## Reading text
For the full type system, see ast.ts

Static type checking with TypeScript

When used in TypeScript, the operand types, immediate types and result types of opcode and compound instructions are checked at compile time. For instance, say that we're converting a certain code path from i32 to i64 and forget something:

i64.eq(i64.const(1), i32.const(3))

Then the TypeScript compiler will complain:

error TS2345: Argument of type 'Op' is not assignable to parameter of type 'Op'. Type 'I64' is not assignable to type 'I32'. Property '_I32' is missing in type 'I64'.

We can correct the error by replacing i32.const(3) with i64.const(3) in this case since the i64.eq function has the type signature (i64, i64) i32.

## Collected data
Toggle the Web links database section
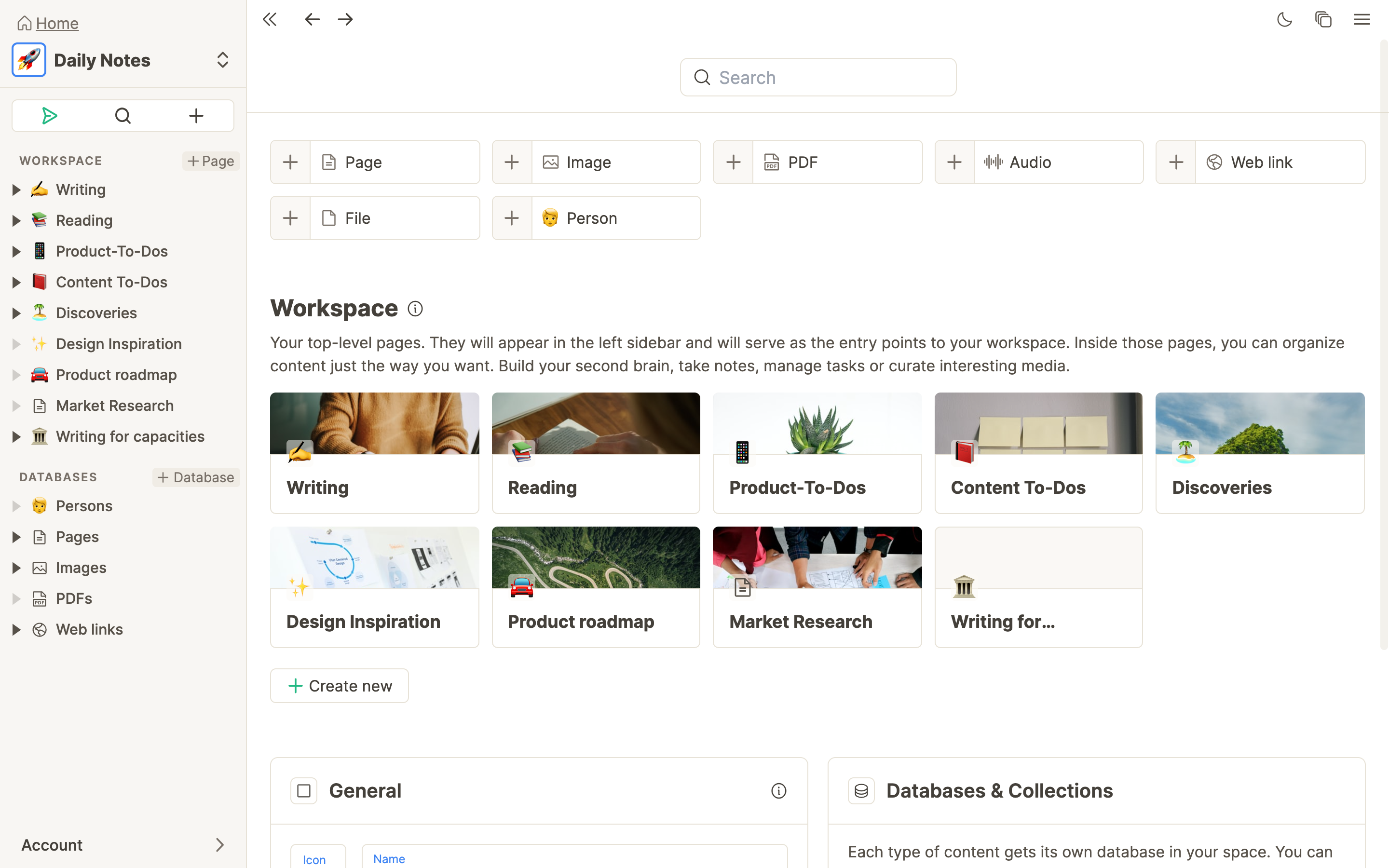(16, 628)
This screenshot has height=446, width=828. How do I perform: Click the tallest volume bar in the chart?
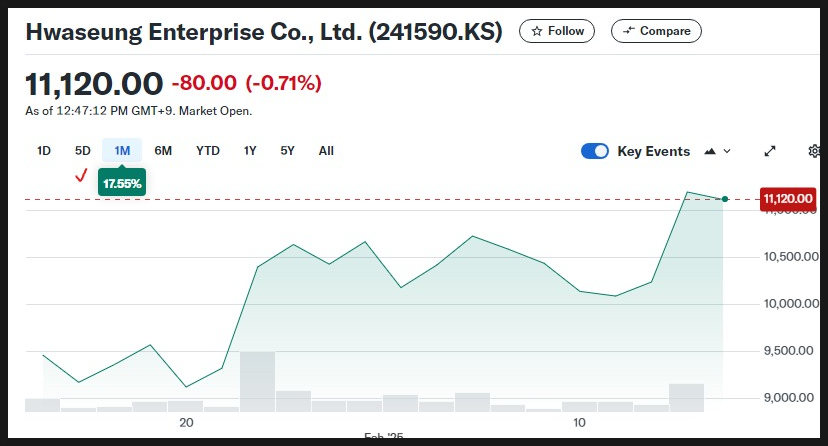258,382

## Exercise set
1. From the TypeScript type-checking text above, transcribe the passage starting with "Then the TypeScript" and going on through "(i64, i64) i32.".
2. Answer these questions from the TypeScript type-checking text:
(a) Which file contains the full type system?
(b) What type signature does the i64.eq function have?
(c) What replacement fixes the compiler error in the example?

## Answers to the exercise
1.
Then the TypeScript compiler will complain:

error TS2345: Argument of type 'Op' is not assignable to parameter of type 'Op'. Type 'I64' is not assignable to type 'I32'. Property '_I32' is missing in type 'I64'.

We can correct the error by replacing i32.const(3) with i64.const(3) in this case since the i64.eq function has the type signature (i64, i64) i32.

2.
(a) ast.ts
(b) (i64, i64) i32
(c) Replacing i32.const(3) with i64.const(3)